For long the desire for crude self-assertion of the name scrawling sort and the love of secret understandings kept writing within a narrow scope; but that other, more truly social desire in men, the desire to tell, was also at work. The pro-founder possibilities of writing, the possibilities of a vast extension and definition and settlement of knowledge and tradition, only grew apparent after long ages. But it will be interesting at this point and in this connection to recapitulate certain elemental facts about life, upon which we laid stress in our earlier chapters, because they illuminate not only the huge value of writing in the whole field of man’s history, but also the role it is likely to play in his future.
- Life had at first, it must be remembered, only a discontinuous repetition of consciousness, as the old died and the young were born.
Such a creature as a reptile has in its brain a capacity for experience, but when the individual dies, its experience dies with it. Most of its motives are purely instinctive, and all the mental life that it has is the result of heredity (birth inheritance).
But ordinary mammals have added to pure instinct tradition, a tradition of experience imparted by the imitated example of the mother, and in the case of such mentally developed animals as dogs, cats, or apes, by a sort of mute precept also. For example, the mother cat chastises her young for misbehaviour. So do mother apes and baboons.

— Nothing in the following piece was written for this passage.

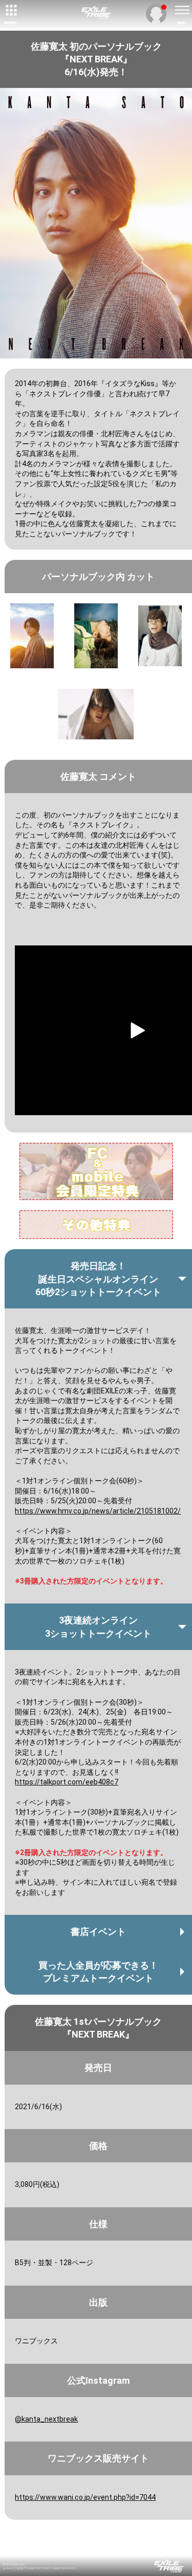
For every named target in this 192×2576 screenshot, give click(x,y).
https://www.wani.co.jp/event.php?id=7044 (85, 2497)
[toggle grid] (10, 10)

Primitive man added to his powers of transmitting experience, representative art and speech. Pictorial and sculptured record and verbal tradition began.
Verbal tradition was developed to its highest possibility by the bards. They did much to make language what it is to the world to-day.
With the invention of writing, which developed out of pictorial record, human tradition was able to become fuller and much more exact. Verbal tradition, which had hitherto changed from age to age, began to be fixed. Men separated by hundreds of miles could now communicate their thoughts. An increasing number of human beings began to share a common written knowledge and a common sense of a past and a future. Human thinking became a larger operation in which hundreds of minds in different places and in different ages could react upon one another; it became a process constantly more continuous and sustained…
For hundreds of generations the full power of writing was not revealed to the world, because for a long time the idea of multiplying writings by taking prints of a first copy did not become effective. The only way of multiplying writings was by copying one copy at a time, and this made books costly and rare. Moreover, the tendency to keep things secret, to make a cult and mystery of them, and so to gain an advantage over the generality of men, has always been very strong in men’s minds. It is only nowadays that the great masses of mankind are learning to read, and reaching out towards the treasures of knowledge and thought already stored in books.
Nevertheless, from the first writings onward a new sort of tradition, an enduring and immortal tradition, began in the minds of men. Life, through mankind, grew thereafter more and more distinctly conscious of itself and its world. It is a thin streak of intellectual growth we trace in history, at first in a world of tumultuous ignorance and forgetfulness; it is like a mere line of light coming through the chink of an opening door into a darkened room; but slowly it widens, it grows. At last came a time in the history of Europe when the door, at the push of the printer, began to open more rapidly. Knowledge flared up, and as it flared it ceased to be the privilege of a favoured minority. For us now that door swings wider, and the light behind grows brighter. Misty it is still, glowing through clouds of dust and reek.
The door is not half open; the light is but a light new lit. Our world to-day is only in the beginning of knowledge.